Are We Raising A Generation Of Helpless Kids?

Warning signs

When a college freshman received a C- on her first test, she literally had a meltdown in class. Sobbing, she texted her mother who called back, demanding to talk to the professorimmediately (he, of course, declined). Another mother accompanied her child on a job interview, then wondered why he didn't get the job.

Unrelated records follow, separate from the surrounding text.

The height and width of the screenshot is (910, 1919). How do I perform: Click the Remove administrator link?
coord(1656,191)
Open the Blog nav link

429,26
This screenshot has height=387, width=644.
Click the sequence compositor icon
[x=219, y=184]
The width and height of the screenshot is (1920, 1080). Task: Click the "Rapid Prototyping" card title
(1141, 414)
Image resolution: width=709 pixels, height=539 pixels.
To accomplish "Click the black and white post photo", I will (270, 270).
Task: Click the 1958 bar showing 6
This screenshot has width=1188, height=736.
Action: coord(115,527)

A major employer reported that during a job interview, a potential employee told him that she would have his job within 18 months. It didn't even cross her mind that he had worked 20 years to achieve his goal.

Sound crazy?

Sadly, the stories are all true, says Tim Elmore, founder and president of a non-profit, Growing Leaders, and author of the "Habitudes®" series of books, teacher guides, DVD kits and survey courses. "Gen Y (and iY) kids born between 1984 and 2002 have grown up in an age of instant gratification. iPhones, iPads, instant messaging and immediate access to data is at their fingertips," he says. "Their grades in school are often negotiated by parents rather than earned and they are praised for accomplishing little. They have hundreds of Facebook and Twitter 'friends,' but often few real connections."

To turn the tide, Growing Leaders is working with 5,000 public schools, universities, civic organizations, sports teams and corporations across the country and internationally to help turn young people -- particularly those 16 to 24 -- into leaders. "We want to give them the tools they lack before they've gone through three marriages and several failed business ventures," he says.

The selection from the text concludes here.